* _Отрывок текста_
※ ※ ※

Под “приятными пассами” Дмитрий Иванович имел в виду очевидную парадоксальность решения комиссии ФИАНа, подводившей в 1944 г. итоги ежегодного конкурса институтских научных работ. Авторы подготовленного заключения явно не оценили, в противоположность членам Нобелевского комитета, фундаментальную значимость достижения Векслера, позволив себе вначале похвалить автора тем самым “пассом”, что “если работа В.И. Векслера правильна, не нам давать премию”, а затем, в не совсем уместном шутливом тоне, продолжить: “…а если неправильная, то тем более премии не давать” [5; С.20].

Далее Блохинцев напомнил собранию о телеграмме, присланной в 1945 г. в ФИАН Эрнестом Орландо Лоуренсом, лауреатом Нобелевской премии 1939 г. за создание и усовершенствование циклотрона. В телеграмме Лоуренс признал приоритет советского ученого перед открытием Макмиллана. Речь шла об открытии принципа автофазировки, что позволило повысить предел допустимых энергий в ускорителях элементарных частиц в тысячи и десятки тысяч раз. Этот прорыв был совершен, независимо друг от друга, обоими учеными — Векслером и Макмилланом, последним — год спустя.

Вскоре после краткой публикации в “Physical Review” в 1945 г. Макмиллана, не подозревавшего о работах Векслера, ряд его коллег из разных научных центров США оперативно переслали фотокопии оставшихся ему неизвестными обеих статей советского ученого в “Докладах Академии наук СССР”, издававшихся тогда параллельно на русском и английском языках. Поэтому сомнений у Макмиллана в приоритете советского ученого никогда не было, а Лоуренс, патриарх техники резонансных ускорителей тяжелых заряженных частиц, только подтвердил своим авторитетом непреложный факт.

Нобелевская цена открытия принципа автофазировки была очевидна. Однако свидетельства об использовании этой идеи, как уже отмечалось, поступали в Стокгольм только из Соединенных Штатов. Отсюда и резюмирующая фраза из цитированного заключения Нобелевского комитета в 1947 г. Еще раз подтвердив фундаментальность открытия, члены комитета осторожно заметили, что “следует подождать новых экспериментов, особенно в отношении использования принципа (автофазировки. — А.Б.) на так называемом синхротроне, прежде чем делать окончательный вывод о премии за этот важнейший вклад в науку” [7].

В следующем, 1948 г. Манне Сигбан, предлагая Векслера и Макмиллана в качестве претендентов на премию, вынужден был из-за отсутствия информации из Советского Союза отметить в номинации, что, при очевидном приоритете советского ученого, “насколько мы можем судить, он не показал техническую возможность данного принципа в эксперименте” [8].

※ ※ ※

* _Исходные данные_

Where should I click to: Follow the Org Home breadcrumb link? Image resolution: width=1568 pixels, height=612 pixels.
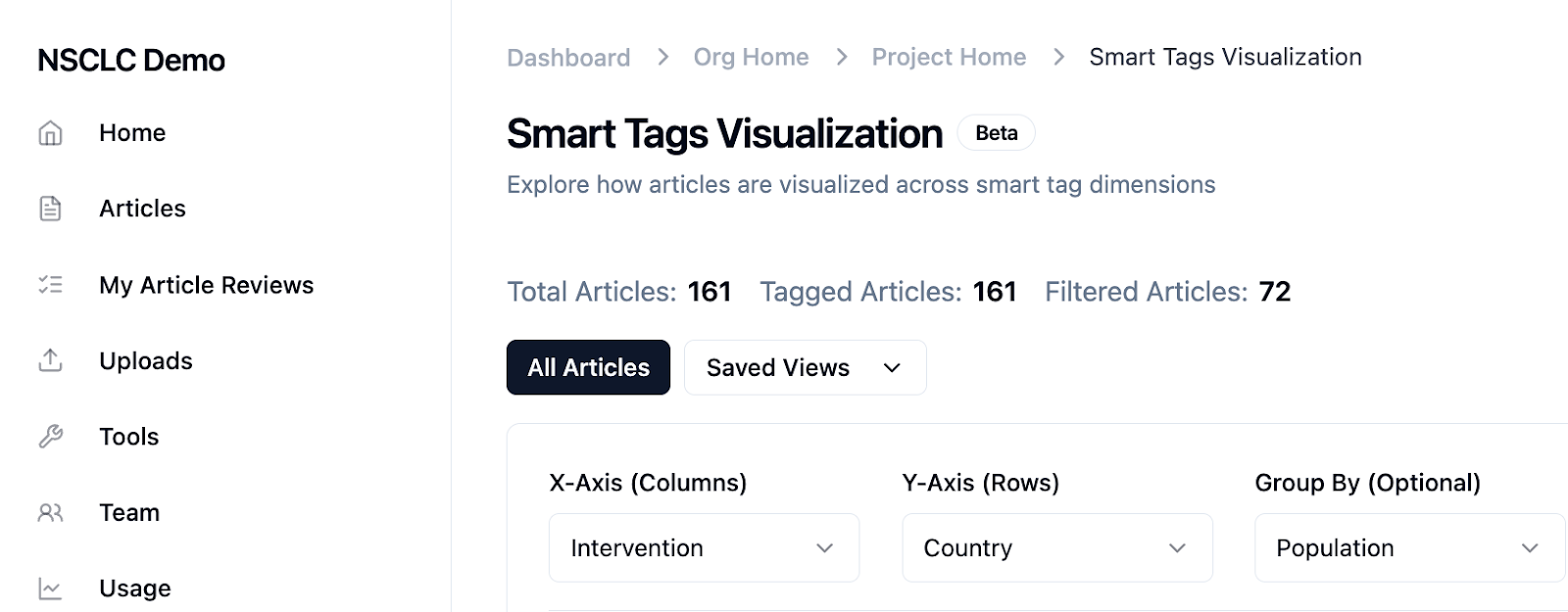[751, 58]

※ ※ ※

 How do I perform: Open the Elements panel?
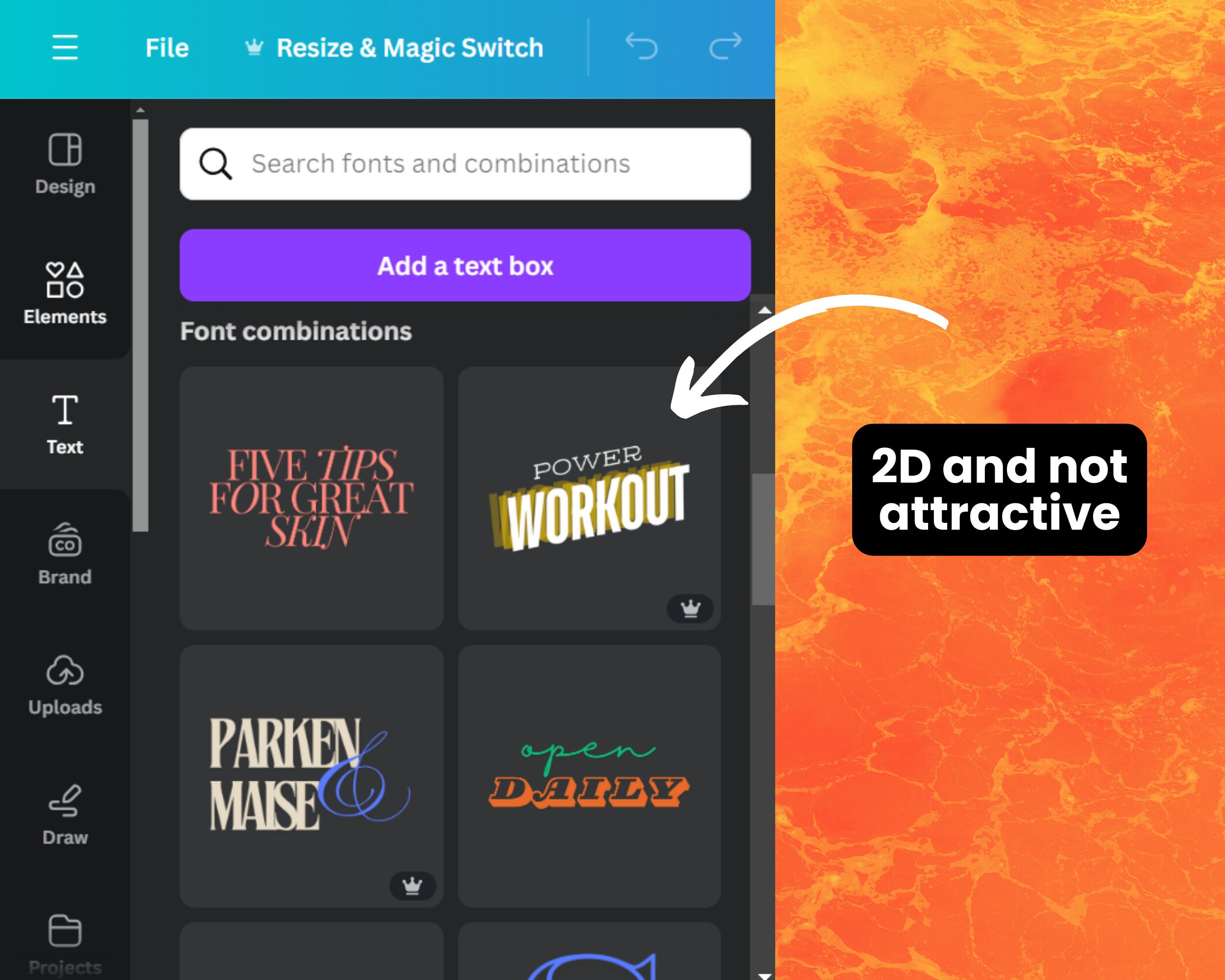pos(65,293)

※ ※ ※

* _Что сделать_
A. Обнови часть текста об открытии автофазировки, начиная со слов «Вскоре после краткой» и заканчивая словами «авторитетом непреложный факт.» включительно, заменив «фотокопии» на «копии».
B. Ответь на вопросы по тексту об открытии автофазировки:
(i) В каком году Лоуренс прислал телеграмму в ФИАН?
(ii) За что Лоуренс получил Нобелевскую премию 1939 г.?
(iii) Кто в 1948 г. предложил Векслера и Макмиллана в качестве претендентов на премию?

* _Ответы к заданиям_
A.
Вскоре после краткой публикации в “Physical Review” в 1945 г. Макмиллана, не подозревавшего о работах Векслера, ряд его коллег из разных научных центров США оперативно переслали копии оставшихся ему неизвестными обеих статей советского ученого в “Докладах Академии наук СССР”, издававшихся тогда параллельно на русском и английском языках. Поэтому сомнений у Макмиллана в приоритете советского ученого никогда не было, а Лоуренс, патриарх техники резонансных ускорителей тяжелых заряженных частиц, только подтвердил своим авторитетом непреложный факт.

B.
(i) В 1945 г.
(ii) За создание и усовершенствование циклотрона.
(iii) Манне Сигбан.